Nel 2009, per una malattia genetica del sangue, era entrata al Massaia che non riusciva nemmeno più a camminare: necrosi a entrambe le teste dei femori, avevano detto i dottori, e lei, a 36 anni, era ormai sconquassata dal dolore che aveva iniziato a tormentarla da bambina.
Arrivava dalla Costa d’Avorio, attraverso un’organizzazione non governativa (Mission Sinan), con la speranza di un’operazione che avrebbe potuto rimetterla in piedi.
Anche allora era triste e felice: triste perché aveva dovuto distaccarsi da sua figlia di 2 anni e mezzo, felice perché credeva nei medici astigiani e nella possibilità di ricominciare a camminare. Non sapeva una sola parola di italiano, ma capiva perfettamente quali operazioni e e percorso di cura avrebbe dovuto fare, complice la sua laurea in anestesia e rianimazione che fino ad allora le aveva garantito un posto di lavoro sicuro in un centro ospedaliero universitario della capitale Abidjan.
Colleghi ivoriani che avevano avuto la fortuna di seguire corsi di formazione al Massaia l’avevano indirizzata lì, mettendola nelle mani (è proprio il caso di dirlo) del primario di Ortopedia Francesco Romeo. Lui se n’era preso cura, finendo per “adottarla”, come tanti altri medici, infermiere e personale dell’Asl che si erano adoperati per rendere i suoi ricoveri meno difficili, dettati dai tempi dei due interventi chirurgici, avvenuti a distanza di un anno l’uno dall’altro per la collocazione delle protesi ai femori, cui era seguita una lunga fisioterapia per ricominciare a camminare davvero. “Per le piccole e grandi cose – racconta Marie France – ho sempre avuto qualcuno vicino a me: chi si è occupato di lavare i miei vestiti, chi mi ha insegnato l’italiano, chi mi ha dato forza per sentirmi meno sola e superare la nostalgia della mia terra e della mia famiglia.

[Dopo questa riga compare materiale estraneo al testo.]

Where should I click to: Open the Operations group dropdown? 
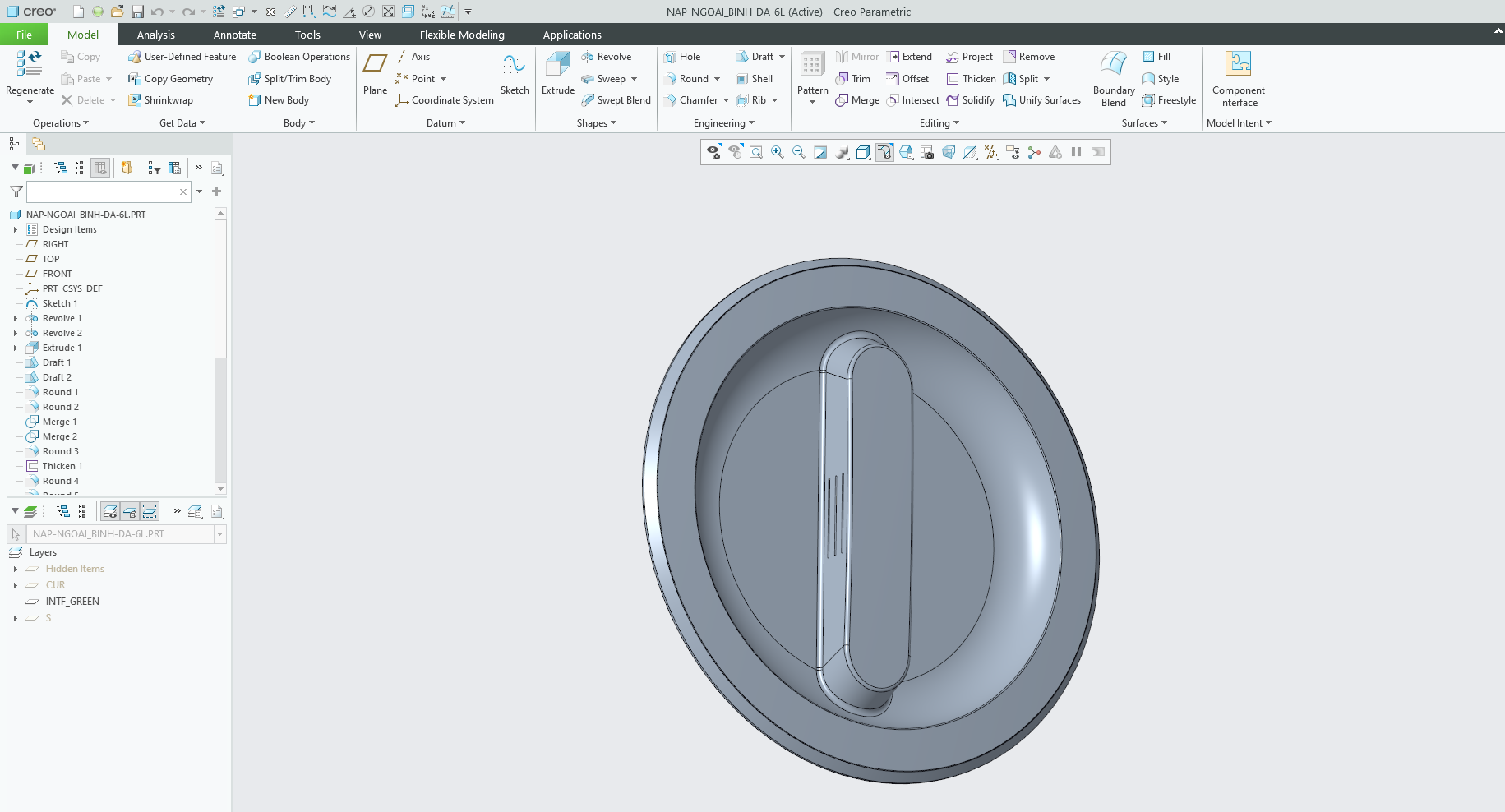click(60, 123)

In ospedale ho trovato tanti amici e questo è un fatto che non si può dimenticare”.
Il suo nome per intero è Alloua Marie France Sinali: questo hanno registrato all’Anestesia e Rianimazione del Massaia quando lei ha ottenuto l’autorizzazione a seguire uno stage di due mesi e mezzo che è da poco terminato. Frequenza volontaria, cioè a costo zero per l’Azienda, che però le ha assicurato la possibilità di conoscere e approfondire molte cose: “Soprattutto le tecniche anestesiologiche più facilmente ‘esportabili’ – spiega il primario Silvano Cardellino – e che d’ora in poi Marie France potrà applicare all’ospedale di Abidjan. Affiancata dal nostro personale, durante lo stage ha frequentato la sala operatoria, la sala parto e approfondito la terapia antalgica. Qui è stata accolta con calore e con un po’ di rammarico abbiamo dovuto distaccarci da lei: ci rassicura il pensiero che, in qualche modo, resteremo in contatto”.

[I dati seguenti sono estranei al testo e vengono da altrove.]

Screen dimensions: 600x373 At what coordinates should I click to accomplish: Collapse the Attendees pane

Ecco perché Marie France è, al tempo stesso, triste e felice: “Torno a casa. Ritrovo la mia famiglia d’origine e mi allontano da quella che mi ha adottata. Ringrazio tutti coloro che mi hanno aiutata, per la mia salute e per la mia formazione professionale. L’ho detto ai miei colleghi ivoriani: io torno, ma voi fate di tutto per andare ad Asti a imparare. Ho avuto assistenza medica e calore umano, adesso è ora che sia io a trasmetterli agli altri. La vita è anche questo: sono contenta di averlo capito qui da voi”.